Kind of a mundane thing to ask, but I still wanted to ask our resident computer experts a question. The short version is I want to do a fresh install of Windows on my desktop and will be using the opportunity to upgrade the primary drive, so it’s looking like a clean install (which is what I want).

When it comes to the device drivers, I have seen some resources online give suggestions for device driver backup utilities, but then other sites claim that these utilities should not be trusted. Does anybody here have any input on whether backing up device drivers is indeed a reasonably reliable thing, or am I going to have to hunt down the drivers manually prior to the OS install? Bear in mind that this system was custom built, so there isn’t a manufacturer’s site to go to to get the drivers en masse.

Thanks,

Tim Wagner

Tim,

Are you talking about the standard drivers for a consumer desktop (lan cards, A/V stuff, etc…) or do you have something more bespoke on there? I haven’t tried a backup utility for drivers specifically, but I’ve never found any driver utility to be useful at all. I had a MB repair on an HP laptop and even that made the Intel and HP driver utilities worthless. So I keep a folder of driver installer files backed up for clean installs because it’s the only thing that has worked. Additionally, I’ve found that updates to windows 10 often blow away drivers I’ve installed, so having that group ready has helped a lot.

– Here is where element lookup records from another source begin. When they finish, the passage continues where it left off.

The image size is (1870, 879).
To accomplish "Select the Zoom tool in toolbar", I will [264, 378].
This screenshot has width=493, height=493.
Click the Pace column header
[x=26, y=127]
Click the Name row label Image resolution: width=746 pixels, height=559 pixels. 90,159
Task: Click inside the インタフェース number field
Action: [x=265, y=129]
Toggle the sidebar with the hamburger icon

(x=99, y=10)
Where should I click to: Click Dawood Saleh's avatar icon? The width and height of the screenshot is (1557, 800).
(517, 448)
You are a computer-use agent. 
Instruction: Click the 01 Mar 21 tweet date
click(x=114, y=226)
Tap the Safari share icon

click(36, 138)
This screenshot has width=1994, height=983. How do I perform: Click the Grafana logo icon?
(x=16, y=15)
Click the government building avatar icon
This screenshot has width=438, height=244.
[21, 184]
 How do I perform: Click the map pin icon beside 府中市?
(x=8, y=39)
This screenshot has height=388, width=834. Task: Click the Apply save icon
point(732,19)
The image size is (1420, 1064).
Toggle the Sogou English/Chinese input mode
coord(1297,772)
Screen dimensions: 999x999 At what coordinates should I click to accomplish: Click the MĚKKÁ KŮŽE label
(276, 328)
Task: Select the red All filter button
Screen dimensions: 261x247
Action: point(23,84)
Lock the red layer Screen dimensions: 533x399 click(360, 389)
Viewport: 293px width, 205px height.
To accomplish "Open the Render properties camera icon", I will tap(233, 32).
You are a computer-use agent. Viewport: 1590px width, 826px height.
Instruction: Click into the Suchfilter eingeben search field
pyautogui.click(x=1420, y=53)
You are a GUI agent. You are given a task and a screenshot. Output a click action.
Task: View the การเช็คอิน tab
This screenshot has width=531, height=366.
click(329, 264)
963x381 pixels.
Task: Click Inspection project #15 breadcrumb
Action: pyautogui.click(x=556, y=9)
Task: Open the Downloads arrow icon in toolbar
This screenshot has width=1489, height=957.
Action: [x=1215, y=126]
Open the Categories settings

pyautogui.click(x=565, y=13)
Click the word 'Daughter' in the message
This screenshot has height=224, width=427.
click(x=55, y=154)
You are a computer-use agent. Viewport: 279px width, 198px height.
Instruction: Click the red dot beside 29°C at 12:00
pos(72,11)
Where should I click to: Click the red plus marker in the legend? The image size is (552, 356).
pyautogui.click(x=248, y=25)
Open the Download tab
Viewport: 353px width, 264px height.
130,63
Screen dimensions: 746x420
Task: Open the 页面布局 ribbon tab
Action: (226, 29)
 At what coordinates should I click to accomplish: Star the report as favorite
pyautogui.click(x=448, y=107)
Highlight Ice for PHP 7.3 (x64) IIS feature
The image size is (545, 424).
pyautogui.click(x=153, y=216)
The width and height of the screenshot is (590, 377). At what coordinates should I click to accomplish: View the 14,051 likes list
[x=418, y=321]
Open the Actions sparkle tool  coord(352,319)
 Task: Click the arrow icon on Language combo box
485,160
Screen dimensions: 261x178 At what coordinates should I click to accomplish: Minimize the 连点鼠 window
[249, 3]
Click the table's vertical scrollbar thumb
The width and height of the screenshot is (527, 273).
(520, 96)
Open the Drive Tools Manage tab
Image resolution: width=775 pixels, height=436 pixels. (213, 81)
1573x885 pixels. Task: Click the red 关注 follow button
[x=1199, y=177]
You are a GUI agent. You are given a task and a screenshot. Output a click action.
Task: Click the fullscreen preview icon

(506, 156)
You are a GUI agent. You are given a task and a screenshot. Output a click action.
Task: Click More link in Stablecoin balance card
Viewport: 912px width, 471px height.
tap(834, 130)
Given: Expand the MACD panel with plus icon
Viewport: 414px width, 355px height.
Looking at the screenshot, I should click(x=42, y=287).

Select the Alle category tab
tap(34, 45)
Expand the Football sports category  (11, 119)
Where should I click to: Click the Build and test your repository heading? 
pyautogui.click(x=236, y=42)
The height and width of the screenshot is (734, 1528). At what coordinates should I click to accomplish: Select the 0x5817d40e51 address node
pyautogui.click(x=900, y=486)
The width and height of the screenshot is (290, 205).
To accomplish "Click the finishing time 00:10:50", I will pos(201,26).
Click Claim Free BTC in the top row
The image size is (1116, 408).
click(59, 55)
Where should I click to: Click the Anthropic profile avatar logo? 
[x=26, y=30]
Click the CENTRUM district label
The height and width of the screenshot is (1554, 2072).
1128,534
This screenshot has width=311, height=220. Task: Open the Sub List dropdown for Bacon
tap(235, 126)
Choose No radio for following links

For my custom built machine though the motherboard came with a CD that had most of the critical drivers in one place, although I had zero fancy hardware on it. But anyway bottom line IMO is that a fresh install of windows on a custom system is an annoyingly frequent need, so there’s some sense in doing it methodically and saving time next time.

Good luck,
MN

Well most generic boards should have a master disk driver for the board drivers, if you have some main brand board Asus, Intel , EVGA, MSI , Gigabyte, even some the more generic boards even have sites, if you no longer have your main disk any longer, You will just need to know make and model easy enough windows 7+ is pretty good at providing at least semi functional driver out the box, for install usually only thing I ever worry about is network card driver, if its the only pc you have,

Tim,

I have used this driver backup tool with success. You can use it on a running Windows installation, or plug your old hard drive in and extract the drivers offline:
https://sourceforge.net/projects/drvback/

If your PC was custom-built, look for the manufacturer and model # printed on the motherboard. See this example from an Asus motherboard https://i.warosu.org/data/diy/img/0006/10/1394759247025.jpg You can then google drivers for that model #, or visit the support/downloads site for the manufacturer and download the most recent drivers. For the board in that image, this is the downloads page: https://www.asus.com/Motherboards/P5G41M_LX/HelpDesk_Download/ The only other devices you would need to hunt drivers down for would be a video card or USB devices.

Windows has been getting increasingly good at providing drivers through updates. When you run Windows Update, look for any hardware devices you can download drivers for.